Spider opened a door as Quetzal spoke, revealing a flight of rough steps descending into darkness. "You know about those, old man?"

"I just came up from them. Did you hear me tell Potto I'd talked to Loris?"

"Councillor Potto to you." Spider gestured with a needler; he was two full heads taller. "Now get down there before I kick you down."

"I can't walk fast, my son." Quetzal tottered toward the steps. "I'll delay you and the others."

There had been a note in his quavering old voice that gave Maytera Mint a surge of irrational confidence. "The Nine avenge wrongs done to augurs and sibyls," she warned Spider, "and their vengeance is swift and terrible. What they might do to someone who maltreats the Prolocutor, I shudder to think."

Spider grinned, showing remarkably crooked teeth. "That's lily, General. So don't you shove him down and run. Stir it, now. The tall cully behind you, and me behind him. We're all going to wait nice till Councillor Potto and my knot fetch along his dead body."

She started down the steps, one hand on a wooden rail that seemed both grimy and insecure. Behind her, Remora said, "This is where, ah, the Caldé, eh? The cellar, in which, um-"

"Sergeant Sand," she told him. The dull gleam that had been Quetzal's hairless head had disappeared into the darkness; she quickened her pace, although the steps were steep and high, and she was afraid of falling. "Sergeant Sand held the Caldé down here for six hours or more. He told me about it."

Remora bumped her from behind. "Sorry! Ah-pushed."

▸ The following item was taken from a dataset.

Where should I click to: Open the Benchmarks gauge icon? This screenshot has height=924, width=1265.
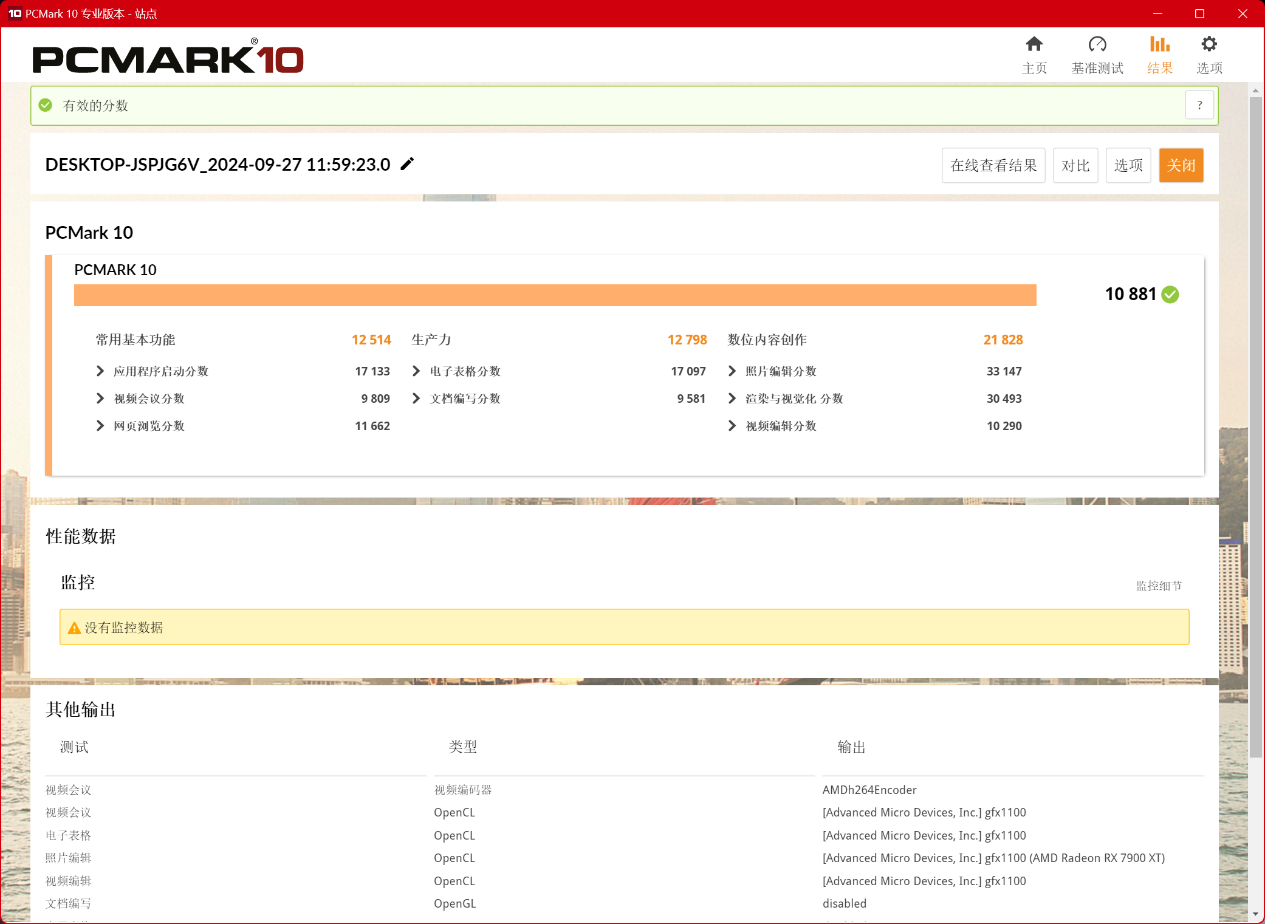coord(1097,44)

"Keep moving," Spider growled.

The sound of their voices had kindled a dull green light some distance down the steps; in the dimness she could make out ranked shelves of dusty jars, and what seemed to be abandoned machinery. Involuntarily she murmured, "He's gone."

Spider heard her. "Who is?"

"His Cognizance." She halted, speaking over her shoulder. "Look for yourself. He should be on the stair in front of me, but he's not." At the last words, the bright bird called
hope
sang in her heart.

"There you are!" Maytera Marble exclaimed as Silk emerged from the chilly privacy of the vine-draped arbor. "There's a man here looking for you, Patera. I said you weren't here, but he says you've got a litter on Sun Street."

Silk sighed. "It's been like this since Phaesday. No doubt it's extremely urgent."

"That's just what he said, Patera." Maytera Marble nodded vigorously, her metal face luminous in the gray daylight. "And it must be. He came in a floater."

Chenille's smile turned to a stare. "Hello, Maytera. What happened to your hand?"